Sinema tarihinde ünlü kişiliklerin temsili konusunda beni en çok etkileyen performansları aşağıda naçizane sıralamaya çalıştım. Yine her listemde olduğu gibi bunda da belirtmemde fayda var, listedeki seçimler tamamen kendi kişisel sinema zevkimin sonucudur. Elbet listeye girmemiş daha iyi performanslar vardır ama yukarıda da belirtmeye çalıştığım “gerçeklik ve etkileyicilik” kıstasına uyan performansları kronolojik listelemeye çalıştım. Keyifli okumalar.
- Val Kilmer (Jim Morrison) / The Doors -1991
Sinema tarihinde sanıyorum bir başka örneği yoktur canlandırılan kişi ile oyuncunun bu kadar benzemesi. Val Kilmer gibi usta bir oyuncunun Morrison gibi bir rock ilahına bu kadar benzemesi gerçekten büyük bir şans, sanki ikizlermiş gibi. Val Kilmer’in canlandırmakla kalmayıp filmdeki bazı şarkıları da söylemesi ki yine bir başka efsane durumdur. Ne kadar doğru bilmiyorum ama film çekimleri sırasında grup elemanlarının karavanda şarkıları çalışan Kilmer’i Morrison zannettikleri de rivayet olunur.

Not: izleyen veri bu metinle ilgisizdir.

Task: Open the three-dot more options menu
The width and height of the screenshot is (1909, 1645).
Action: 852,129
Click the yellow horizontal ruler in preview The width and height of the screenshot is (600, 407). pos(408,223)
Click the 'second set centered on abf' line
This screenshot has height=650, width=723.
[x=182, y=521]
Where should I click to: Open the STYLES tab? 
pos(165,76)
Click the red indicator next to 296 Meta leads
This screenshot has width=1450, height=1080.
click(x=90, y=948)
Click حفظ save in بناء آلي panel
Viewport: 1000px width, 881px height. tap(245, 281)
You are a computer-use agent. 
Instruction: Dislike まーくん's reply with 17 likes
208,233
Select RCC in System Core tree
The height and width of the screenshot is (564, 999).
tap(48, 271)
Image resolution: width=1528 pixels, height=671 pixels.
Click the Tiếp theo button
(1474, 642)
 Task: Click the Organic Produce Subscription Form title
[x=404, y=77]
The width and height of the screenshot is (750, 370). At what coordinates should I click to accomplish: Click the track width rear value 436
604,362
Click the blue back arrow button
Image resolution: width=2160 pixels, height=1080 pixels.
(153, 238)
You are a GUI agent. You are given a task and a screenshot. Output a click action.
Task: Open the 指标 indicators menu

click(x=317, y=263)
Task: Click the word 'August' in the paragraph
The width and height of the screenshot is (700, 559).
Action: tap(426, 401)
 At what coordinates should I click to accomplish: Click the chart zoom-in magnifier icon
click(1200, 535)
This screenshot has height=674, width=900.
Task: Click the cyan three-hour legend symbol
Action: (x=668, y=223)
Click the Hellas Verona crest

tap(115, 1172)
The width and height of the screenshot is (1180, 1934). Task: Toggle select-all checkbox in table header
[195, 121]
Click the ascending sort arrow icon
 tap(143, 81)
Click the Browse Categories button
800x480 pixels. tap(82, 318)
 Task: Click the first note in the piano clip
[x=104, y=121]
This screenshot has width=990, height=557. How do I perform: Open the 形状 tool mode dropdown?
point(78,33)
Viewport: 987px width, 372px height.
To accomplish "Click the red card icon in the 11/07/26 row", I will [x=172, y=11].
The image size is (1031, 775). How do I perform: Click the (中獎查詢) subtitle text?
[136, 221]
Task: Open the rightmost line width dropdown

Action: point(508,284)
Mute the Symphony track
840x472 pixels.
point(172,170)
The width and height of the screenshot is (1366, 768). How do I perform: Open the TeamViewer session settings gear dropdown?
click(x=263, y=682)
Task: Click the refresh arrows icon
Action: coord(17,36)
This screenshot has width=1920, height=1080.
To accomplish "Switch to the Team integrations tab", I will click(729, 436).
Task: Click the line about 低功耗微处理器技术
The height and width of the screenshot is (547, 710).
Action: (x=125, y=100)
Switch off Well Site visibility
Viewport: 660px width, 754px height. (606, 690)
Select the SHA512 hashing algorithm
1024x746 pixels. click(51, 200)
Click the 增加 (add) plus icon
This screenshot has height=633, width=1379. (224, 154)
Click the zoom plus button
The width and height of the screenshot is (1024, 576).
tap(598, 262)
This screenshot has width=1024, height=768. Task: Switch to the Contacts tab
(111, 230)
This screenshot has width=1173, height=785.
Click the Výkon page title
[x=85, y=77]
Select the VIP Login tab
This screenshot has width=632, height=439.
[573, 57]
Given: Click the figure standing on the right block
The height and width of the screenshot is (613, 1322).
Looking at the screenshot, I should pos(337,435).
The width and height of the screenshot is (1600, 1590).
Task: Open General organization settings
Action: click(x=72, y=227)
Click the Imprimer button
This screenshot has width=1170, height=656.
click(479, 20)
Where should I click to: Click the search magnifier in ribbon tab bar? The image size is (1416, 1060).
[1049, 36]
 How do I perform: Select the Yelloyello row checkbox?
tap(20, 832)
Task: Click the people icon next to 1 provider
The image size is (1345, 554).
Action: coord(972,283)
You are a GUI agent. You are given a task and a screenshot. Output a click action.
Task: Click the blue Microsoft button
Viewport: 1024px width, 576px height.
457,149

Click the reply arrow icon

- Jim Carrey (Andy Kaufman) / Man on the Moon – 1999
Listedeki filmler içinde açık ara en sevdiğim film kesinlikle Man on the Moon’dur. Hani derler ya nevi şahsına münhasır bir kişilik, işte bu tanımı dünyada en çok hak edenlerden biridir Andy Kaufman. Mizah kavramını başka bir boyuta götüren zamanının ötesinde bir kişilik miydi, yoksa sadece bir ruh hastası mıydı, bu yıllardır tartışılan bir konu. Tarihteki ilk troll olduğu kesin. 35 yaşında çok erken aramızdan ayrılan Kaufman’ın aslında ölmediği ve performansının devamı olduğunu da inananların sayısı az değildir, ki zaten Kaufman’ın hayatını az biraz bilen birisi buna hemen inanabilir. Çünkü böyle bir deliliği gerçekle komediyi müthiş bir şekilde karıştıran Kaufman’dan başkası yapamaz. İşte böyle bir adamı canlandırmak gerçekten cesaret isterdi. Jim Carrey’in de bunun üstesinden geldiğini söyleyebiliriz. Filmin diğer bir güzel tarafı da, yine çok sevdiğim R.E.M’in müzikleridir.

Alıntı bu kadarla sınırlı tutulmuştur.